▸ **Excerpt to read**:
_ _ _

The Spy Behind Home Plate tells the story of a highly talented but unhappy ballplayer
by Sharon Dierberger
The Golden Age of Baseball conjures up black-and-white images of Babe Ruth and Lou Gehrig. Another player of the 1920s and 1930s is not most recognizable but is arguably most enigmatic.
Moe Berg played on five major league teams over 15 years, mostly as a catcher. But as the title of a recent documentary, The Spy Behind Home Plate, foretells, Berg wasn’t known only for his rocket arm.
Director Aviva Kempner shows how this son of Jewish Ukrainian immigrants used his athletic cover to spy for the Office of Strategic Services, precursor to the CIA, during and after World War II. Berg was quite a catch for the OSS. He’d graduated magna cum laude from Princeton, eventually spoke 10 languages, and completed Columbia Law School while he played professional ball.

_ _ _

▸ **Data block**:

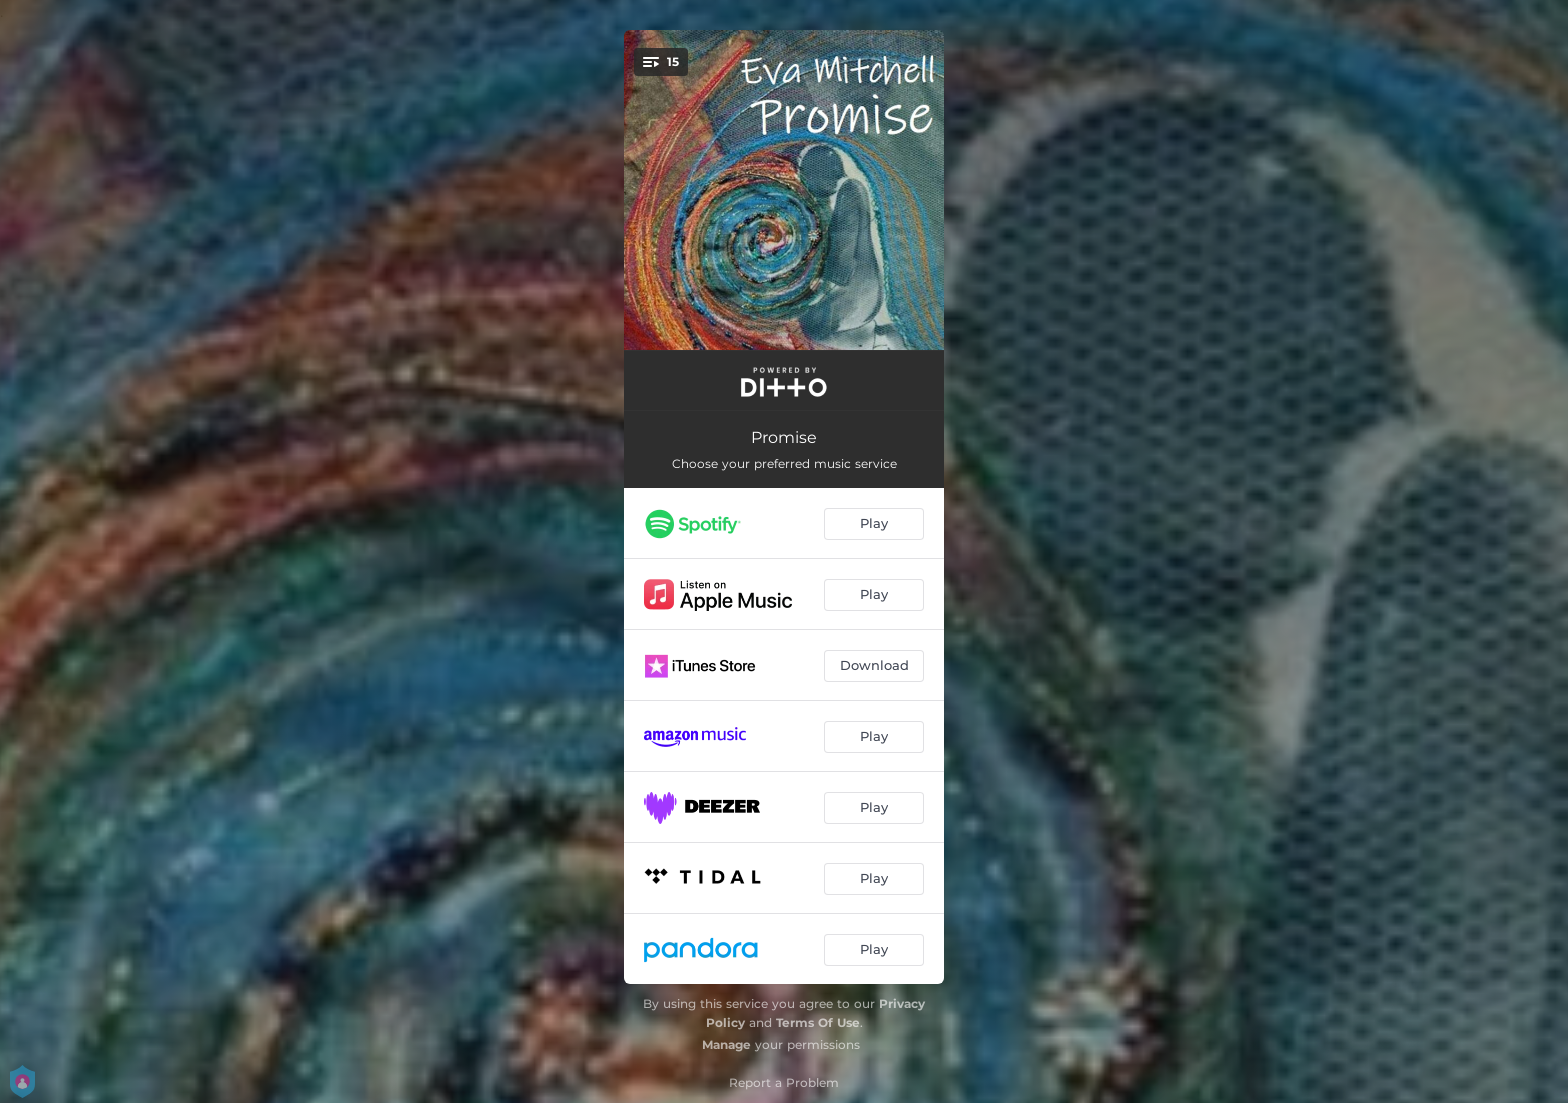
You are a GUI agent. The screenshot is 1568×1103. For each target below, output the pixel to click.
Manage (726, 1044)
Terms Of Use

_ _ _

▸ **To do**:
1 - In the article on Moe Berg, what agency did Berg spy for during and after World War II?
2 - Print the passage of the article on Moe Berg starting with "The Spy Behind Home Plate tells" and going on through "played professional ball.".
3 - Write what comes next in the article on Moe Berg, picking up after its last sentence.
The listing above is not needed for this work.

▸ **Answers in order**:
1 - He spied for the Office of Strategic Services, the precursor to the CIA.

2 -
The Spy Behind Home Plate tells the story of a highly talented but unhappy ballplayer
by Sharon Dierberger
The Golden Age of Baseball conjures up black-and-white images of Babe Ruth and Lou Gehrig. Another player of the 1920s and 1930s is not most recognizable but is arguably most enigmatic.
Moe Berg played on five major league teams over 15 years, mostly as a catcher. But as the title of a recent documentary, The Spy Behind Home Plate, foretells, Berg wasn’t known only for his rocket arm.
Director Aviva Kempner shows how this son of Jewish Ukrainian immigrants used his athletic cover to spy for the Office of Strategic Services, precursor to the CIA, during and after World War II. Berg was quite a catch for the OSS. He’d graduated magna cum laude from Princeton, eventually spoke 10 languages, and completed Columbia Law School while he played professional ball.

3 -
The documentary doesn’t clarify when the government recruited Berg, but in 1934, on a goodwill baseball tour to Japan, Berg surreptitiously photographed Tokyo from its tallest building with a camera he’d hidden under his kimono. The film ended up with the U.S. government.
Among his clandestine exploits, he helped Italian scientist Antonio Ferri escape to the United States in 1944, eliciting President Roosevelt’s comment, “I see that Moe is still catching very well.”
Another time, Berg listened to German physicist Werner Heisenberg’s Zurich lecture, ready to shoot him then swallow a cyanide capsule himself if Heisenberg revealed he was close to creating an atom bomb. Speaking on an unrelated topic, the unsuspecting Heisenberg finished and both walked out alive.
This riveting film’s rapid-fire format of photos, clips, and nonstop narration from family members, ballplayers, and historians personifies Berg: He rarely stopped long enough for many to know him well. The personal recollections reveal only part of a complicated and talented but often unhappy man.
Berg never married, and he embraced no religion. His dying words: “How did the Mets do today?” The documentary’s footage and storyline fascinate, but, without meaning to do so, it underscores the emptiness of living without Christ.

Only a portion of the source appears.